O escritor italiano Paolo Giordano contou-nos, numa entrevista que vai ser publicada esta sexta-feira, que se não fosse a literatura já teria cedido ao desespero. Durante a videochamada, o autor do best-seller A Solidão dos Números Primos apontou para cinco ou seis prateleiras repletas de livros sobre clima, natureza e crise planetária. Devorou quase tudo o que havia para ler sobre a crise climática e, por ter uma sólida formação científica (estudou física de partículas na Universidade de Turim), sabe bem o que significa para a humanidade ter uma atmosfera sobrecarregada com dióxido de carbono.
Tasmânia, a obra mais recente que Paolo Giordano publicou em Portugal, discorre sobre a forma como nós estamos a redimensionar emoções diante da iminência de catástrofes. "Se quiser da minha parte uma definição precisa do tempo em que vivemos, é esta: um tempo pré-traumático", diz uma personagem do livro, um cientista climático que relata o stress de observar gráficos no monitor e, a partir dessa informação, prever o futuro. E saber que esse futuro não traz nada de bom.
Fora da literatura, mantém-se a angústia dos cientistas climáticos. Imaginem o que é escrever artigos, publicá-los em publicações científicas revistas por pares, contribuir para relatórios de organizações internacionais, participar em conferências – tudo com o objectivo de fornecer a informação mais rigorosa possível para que os decisores políticos possam tomar decisões baseadas na ciência e, assim, proteger as populações.
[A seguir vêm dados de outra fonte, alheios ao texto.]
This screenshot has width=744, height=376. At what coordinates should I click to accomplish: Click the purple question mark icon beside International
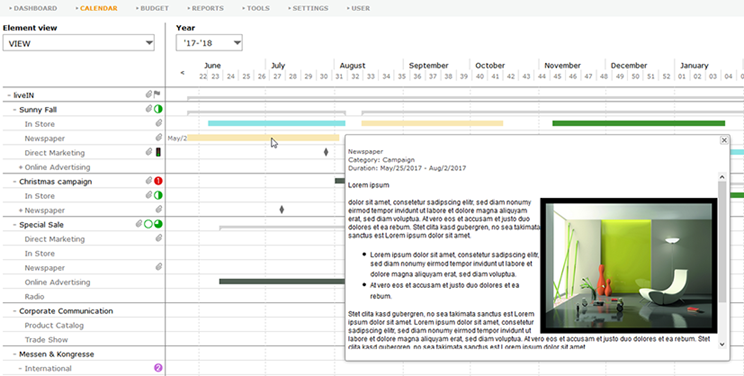(158, 367)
Os cientistas climáticos têm feito isso há décadas e, demasiadas vezes, os conselhos dados foram atirados para o lixo.
Agora, em 2024, olhamos à nossa volta e sentimos o desespero latente que existe no romance de Paolo Giordano. Esta quinta-feira, descobrimos que este ano será muito provavelmente o mais quente de que há registo. Reparem que ainda faltam várias semanas para 2025, mas os cientistas do Copérnico – o serviço europeu de observação da Terra – já possuem dados suficientes para vir a público dizer que 2024 será o primeiro ano em que a temperatura média global ficará acima de 1,5 graus Celsius (em relação aos níveis pré-industriais).
Por outras palavras, o planeta está a aquecer, como já sabíamos que aconteceria. Os cientistas tinham avisado, não tinham? Felizmente, eles não são como as avós em dias de chuva, e não aparecem de dedo em riste para dizer "eu avisei" quando entramos molhados e sem guarda-chuva. Pelo contrário, o que vemos são cientistas a trabalhar em áreas essenciais à adaptação, como os sistemas de alerta precoce, por exemplo. Mas, mais uma vez: não basta haver conhecimento disponível, é preciso que os decisores políticos estejam interessados em apostar na ciência e investir na preparação.
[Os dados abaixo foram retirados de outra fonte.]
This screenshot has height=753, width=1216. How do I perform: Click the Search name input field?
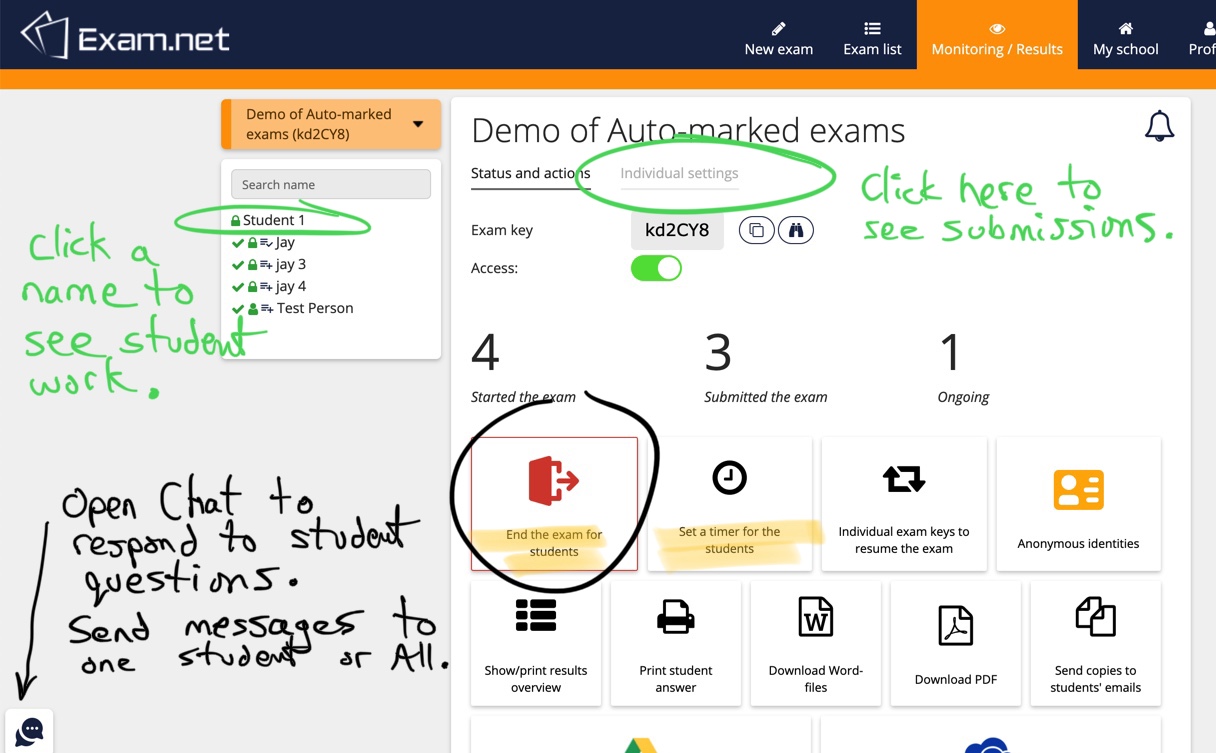[331, 184]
Há uma semana, em Valência, Espanha, choveu em oito horas a precipitação média que seria esperada para um ano inteiro. A lama que escorreu pelos vales criou um cenário apocalíptico e provocou a morte de pelo menos 219 pessoas. As autoridades locais só avisaram a população para as fortes chuvas quando já estava tudo alagado, impedindo que muitas vidas fossem salvas. Dispunham dos dados da agência meteorológica e nada fizeram com essa informação. Mais uma vez, o conhecimento foi deitado fora.
Inger Andersen, directora executiva da agência das Nações Unidas para o ambiente (UNEP, na sigla em inglês), comentava esta quinta-feira, na conferência de imprensa de apresentação do relatório Adaptation Gap Report 2024, que se a região de um país como a Espanha não está preparada para uma catástrofe assim, imaginem quando algo semelhante ocorre numa nação onde o investimento em prevenção é quase nulo. Com isso, a responsável da UNEP pretendia sensibilizar os países para falar de adaptação na próxima Cimeira do Clima das Nações Unidas (COP29), que começa na próxima segunda-feira em Bacu, capital do Azerbaijão.
Nestes tempos "pré-traumáticos", em que estamos sempre à espera do próximo fenómeno climático extremo, a única coisa que nos faltava era que um político apaixonado pelos combustíveis fósseis, como é o caso de Donald Trump, fosse reeleito para liderar os Estados Unidos nos próximos quatro anos. Continuaremos nesse desespero até que o catálogo de catástrofes seja tão colossal que se perceba finalmente o custo da inacção. Esta tem sido a minha fonte de esperança, a par da literatura e do amor, sempre.